Summary
The tenth stanza describes Midas’s new living situation. When Mrs Midas visits him, walking from her car parked a distance away, she can tell that she is getting close to him because she sees trout that have been turned into gold laying on the grass. She also once saw a hare caught in a trap, turned into gold. She sees her husband’s footsteps on a path next to the river, and these have also been turned into gold. Because he can no longer eat without turning his food into gold, her husband has become thin and delirious. He claims that he can hear music from the Greek God Pan coming from the woods. Mrs Midas decides this is the last straw and she can no longer visit her husband.
Analysis
The stanza juxtaposes the physical beauty of the gold with the dire consequences of Midas’s wish. His footprints were “glistening” on the golden path and the hare is described as a “beautiful lemon mistake” (Lines 55-56). Despite the glittering and monetarily valuable surroundings, Midas himself is “thin,/delirious” (Lines 57-58). The stanza continues the references to food throughout the poem—trout, hare, and lemon (with the reference to lemon being used to ironically describe the hare, which has turned into gold)—juxtaposing the availability of food with Midas’s inability to eat it. Finally, Mrs Midas describes her husband’s delirium as the “final straw” and decides not to visit him anymore, which is another ironic symbol, as straw is golden in color (Line 59).

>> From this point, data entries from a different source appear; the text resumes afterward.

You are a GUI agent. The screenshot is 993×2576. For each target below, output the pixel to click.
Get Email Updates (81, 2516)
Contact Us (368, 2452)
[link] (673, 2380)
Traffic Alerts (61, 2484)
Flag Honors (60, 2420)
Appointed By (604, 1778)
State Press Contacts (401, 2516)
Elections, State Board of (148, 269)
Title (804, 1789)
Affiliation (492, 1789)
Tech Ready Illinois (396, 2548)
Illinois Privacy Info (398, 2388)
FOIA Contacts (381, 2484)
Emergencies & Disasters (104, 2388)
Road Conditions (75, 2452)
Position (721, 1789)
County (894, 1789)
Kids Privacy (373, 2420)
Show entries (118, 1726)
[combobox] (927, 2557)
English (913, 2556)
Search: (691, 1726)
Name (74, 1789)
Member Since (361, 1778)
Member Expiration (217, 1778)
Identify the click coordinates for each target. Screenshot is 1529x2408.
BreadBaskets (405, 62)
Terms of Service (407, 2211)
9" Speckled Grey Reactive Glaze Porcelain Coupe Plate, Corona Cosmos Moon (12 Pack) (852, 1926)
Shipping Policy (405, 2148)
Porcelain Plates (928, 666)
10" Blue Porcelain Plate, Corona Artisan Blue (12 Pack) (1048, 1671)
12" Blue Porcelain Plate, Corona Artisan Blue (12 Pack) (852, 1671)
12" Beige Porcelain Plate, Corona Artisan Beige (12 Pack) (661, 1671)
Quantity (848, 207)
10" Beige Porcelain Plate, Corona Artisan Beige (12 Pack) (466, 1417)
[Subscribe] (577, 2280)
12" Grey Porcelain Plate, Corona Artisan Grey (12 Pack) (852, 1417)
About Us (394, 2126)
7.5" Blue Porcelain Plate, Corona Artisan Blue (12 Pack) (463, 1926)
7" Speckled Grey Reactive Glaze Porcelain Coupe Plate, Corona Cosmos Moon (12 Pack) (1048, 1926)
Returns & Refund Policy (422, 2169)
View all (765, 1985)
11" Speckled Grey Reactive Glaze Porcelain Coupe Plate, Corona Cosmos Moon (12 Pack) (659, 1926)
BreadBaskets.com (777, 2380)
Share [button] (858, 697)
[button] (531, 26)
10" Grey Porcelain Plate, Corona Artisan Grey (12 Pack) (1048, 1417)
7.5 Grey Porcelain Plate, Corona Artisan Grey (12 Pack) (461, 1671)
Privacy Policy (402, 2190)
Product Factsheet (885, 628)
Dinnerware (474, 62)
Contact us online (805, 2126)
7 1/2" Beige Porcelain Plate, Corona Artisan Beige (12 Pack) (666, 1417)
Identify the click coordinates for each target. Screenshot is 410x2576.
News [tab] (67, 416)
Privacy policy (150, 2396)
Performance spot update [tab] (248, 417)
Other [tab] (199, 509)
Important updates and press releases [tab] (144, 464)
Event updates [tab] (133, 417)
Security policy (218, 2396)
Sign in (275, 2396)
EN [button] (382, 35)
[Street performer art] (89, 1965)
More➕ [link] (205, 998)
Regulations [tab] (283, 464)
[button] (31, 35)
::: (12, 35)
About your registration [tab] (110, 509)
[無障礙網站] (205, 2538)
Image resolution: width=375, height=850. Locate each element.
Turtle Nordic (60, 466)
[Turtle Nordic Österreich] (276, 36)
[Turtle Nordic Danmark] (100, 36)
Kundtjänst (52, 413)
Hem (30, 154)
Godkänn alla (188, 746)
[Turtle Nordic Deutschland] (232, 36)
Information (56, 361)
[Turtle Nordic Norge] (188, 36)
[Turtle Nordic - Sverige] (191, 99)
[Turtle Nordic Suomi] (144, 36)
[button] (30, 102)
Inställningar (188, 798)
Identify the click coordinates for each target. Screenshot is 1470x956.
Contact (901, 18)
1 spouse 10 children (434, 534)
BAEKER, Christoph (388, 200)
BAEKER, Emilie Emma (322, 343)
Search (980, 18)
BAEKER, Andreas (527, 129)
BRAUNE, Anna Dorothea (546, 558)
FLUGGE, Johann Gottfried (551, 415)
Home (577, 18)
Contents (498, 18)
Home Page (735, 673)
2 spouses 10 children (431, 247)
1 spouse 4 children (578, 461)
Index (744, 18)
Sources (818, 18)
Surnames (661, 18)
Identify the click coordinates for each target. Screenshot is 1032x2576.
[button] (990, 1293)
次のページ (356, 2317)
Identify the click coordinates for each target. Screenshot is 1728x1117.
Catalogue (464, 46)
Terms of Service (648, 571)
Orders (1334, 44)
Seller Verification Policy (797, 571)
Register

The reference to the "music of Pan" is another allusion (Line 58). Pan is the god of the primal wilderness and is associated with animals and nature. When Mr. Midas notes that he hears the music of this god after he has wasted away from hunger into a delirious wild man of the woods, he himself becomes an ironic symbol of his de-evolutionary slide from living the dream to living like an animal. Mrs Midas recognizes that this is the final straw because her husband is forced to completely withdraw from society and join the god of the wilderness, contrasting with the purpose of his original wish.